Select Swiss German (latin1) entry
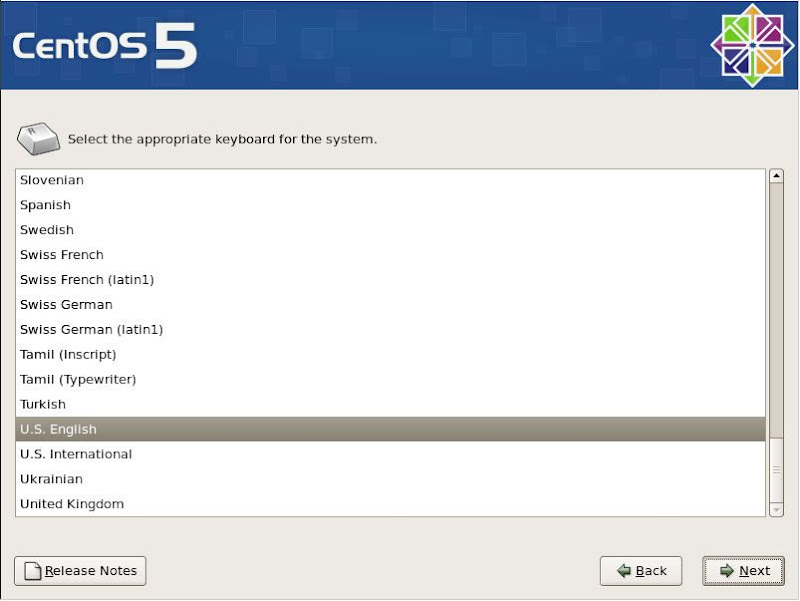The width and height of the screenshot is (800, 601). [x=91, y=330]
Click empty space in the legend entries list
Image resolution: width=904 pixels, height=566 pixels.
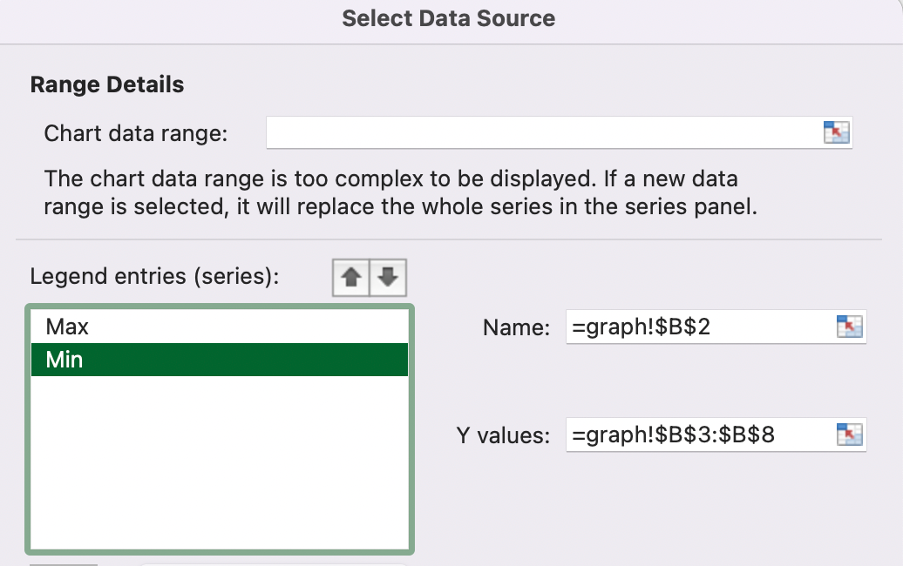[x=219, y=460]
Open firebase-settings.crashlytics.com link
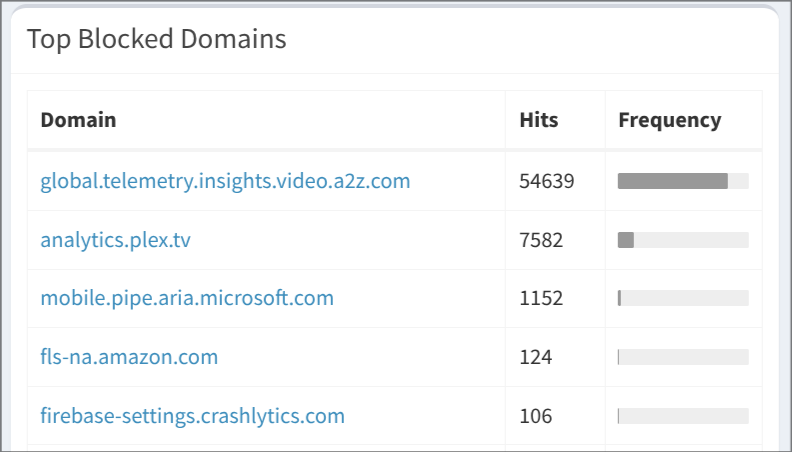This screenshot has height=452, width=792. [192, 416]
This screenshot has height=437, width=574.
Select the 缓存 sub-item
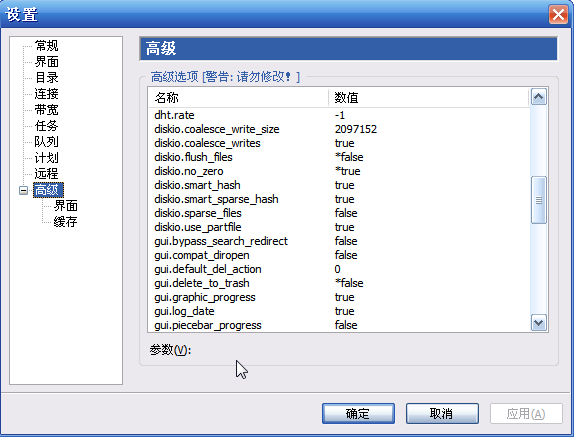(66, 222)
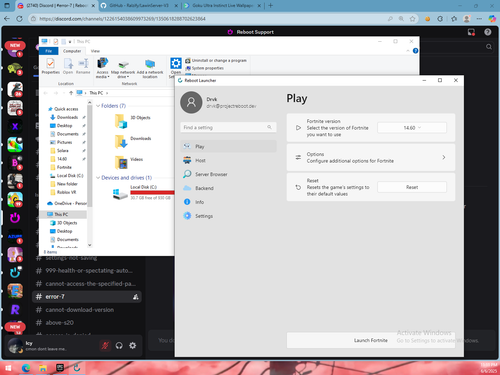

━━━━━━

▶ _What the task asks_: If pictures are present, they are dropped, and the entries above are written out word for word.

▶ _Response_:
Select Swiss German (latin1) entry
The width and height of the screenshot is (800, 601). [x=91, y=330]
Click empty space in the legend entries list
Image resolution: width=904 pixels, height=566 pixels.
[x=219, y=460]
Open firebase-settings.crashlytics.com link
This screenshot has height=452, width=792. [192, 416]
This screenshot has height=437, width=574.
Select the 缓存 sub-item
(66, 222)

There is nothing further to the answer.